Rays lock up Longoria, and here’s why it’s smart
The Rays were reaching the point where they had to make a decision on Evan Longoria. They had club options on him through 2016, and while his salary was to increase from $6 million in 2013 to $11.5 million in 2016, he was still going to be one of baseball’s best bargains. Rather than risk having an unhappy player or even shopping their most valuable guy, the Rays moved aggressively to lock him up longterm and give him a market-value deal worth $100 million over the next six years.
Rays GM Andrew Friedman still has all kinds of work to do in fixing an offense that was the fourth-lowest in the American League last season. If Longoria stays healthy, that would be a huge step in the right direction, but that’s just a beginning. Friedman’s toughest call will be whether to trade one of his young starters for offense.

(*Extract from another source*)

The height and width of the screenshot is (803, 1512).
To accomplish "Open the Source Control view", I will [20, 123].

With almost every team desperate for pitching, Friedman has a surplus of it, and the Rays have shown that rotation can keep them competitive.

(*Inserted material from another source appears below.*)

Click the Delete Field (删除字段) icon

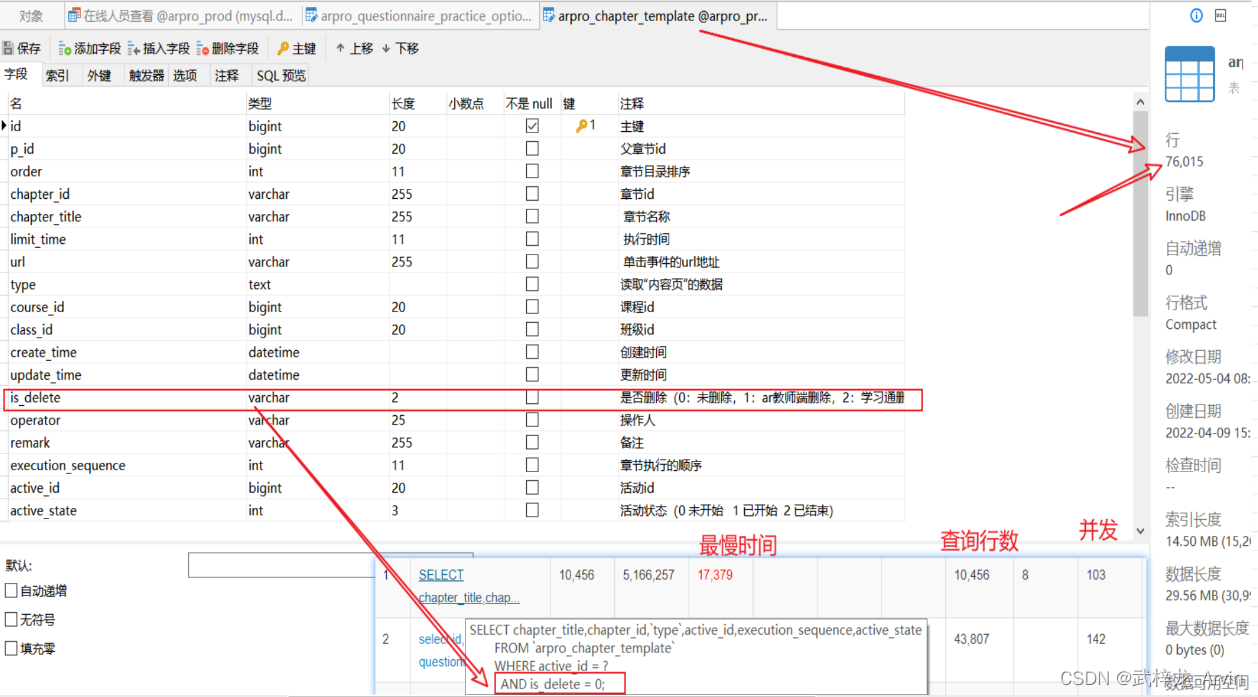click(x=203, y=48)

(The Rays led the Majors with a 3.19 ERA and set an American League record with 1,383 strikeouts. Their 3.19 ERA was lowest by an AL team since the 1990 A’s (3.18). The 1975 Orioles, who had a 3.17 ERA, were the last American League team to finish with an ERA that low and miss the postseason.)
We pause now for another tribute to the brilliance of the Rays. In the last five seasons, they’ve averaged 92 victories a season and made the playoffs three times. In those five seasons, their payroll ranked 25th among 30 clubs. To make the playoffs once would be an accomplishment. To do it three times shows how smart and efficient the Rays are.

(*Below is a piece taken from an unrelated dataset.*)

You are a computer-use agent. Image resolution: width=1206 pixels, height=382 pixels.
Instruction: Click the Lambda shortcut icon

They probably would have gone again in 2012 if Longoria had stayed healthy. He played just 74 games because of a left hamstring injury that required post-season surgery. The Rays were 47-27 with him in the starting lineup, 43-45 without him. In the American League, only Yoenis Cespedes had a greater impact on his team’s W-L record. Here’s the top five in all of baseball
1. Todd Frazier, Reds (70-39), .642.
2. Yoenis Cespedes, A’s (82-46), .641.
3. Michael Morse, Nationals (65-37), .637.
4. Evan Longoria, Rays (47-27), .635.
5. Jayson Werth, Nationals (50-29), .633.
The Rays scored 4.79 runs per game with Longoria in the lineup, 3.86 runs per game without him. When he was not available, Rays manager Joe Maddon used eight different third baseman, seven different No. 3 hitters and eight different No. 4 hitters. The Rays used 10 third basemen, the most for any team since the 2003 Rays and Rays both used 10.
The Rays obviously have issues with their attendance and stadium. They’d like to shop around the entire Tampa Bay area for a ballpark site, but St. Petersburg city officials for now intend to hold them to a lease that runs through 2027. The Rays have proven they can be competitive on a shoestring budget, but they’d like a facility that elevates them into a middle-of-the-pack revenue area.
Still, they’re not backing down. They could have gotten a bounty of young talent for Longoria, but they didn’t believe they could get anyone more productive or who could mean as much to the franchise. His signing—and that of Joe Maddon last winter—sends a message to every other Rays player that maybe, just maybe Tampa Bay isn’t a stopover on the way to big money.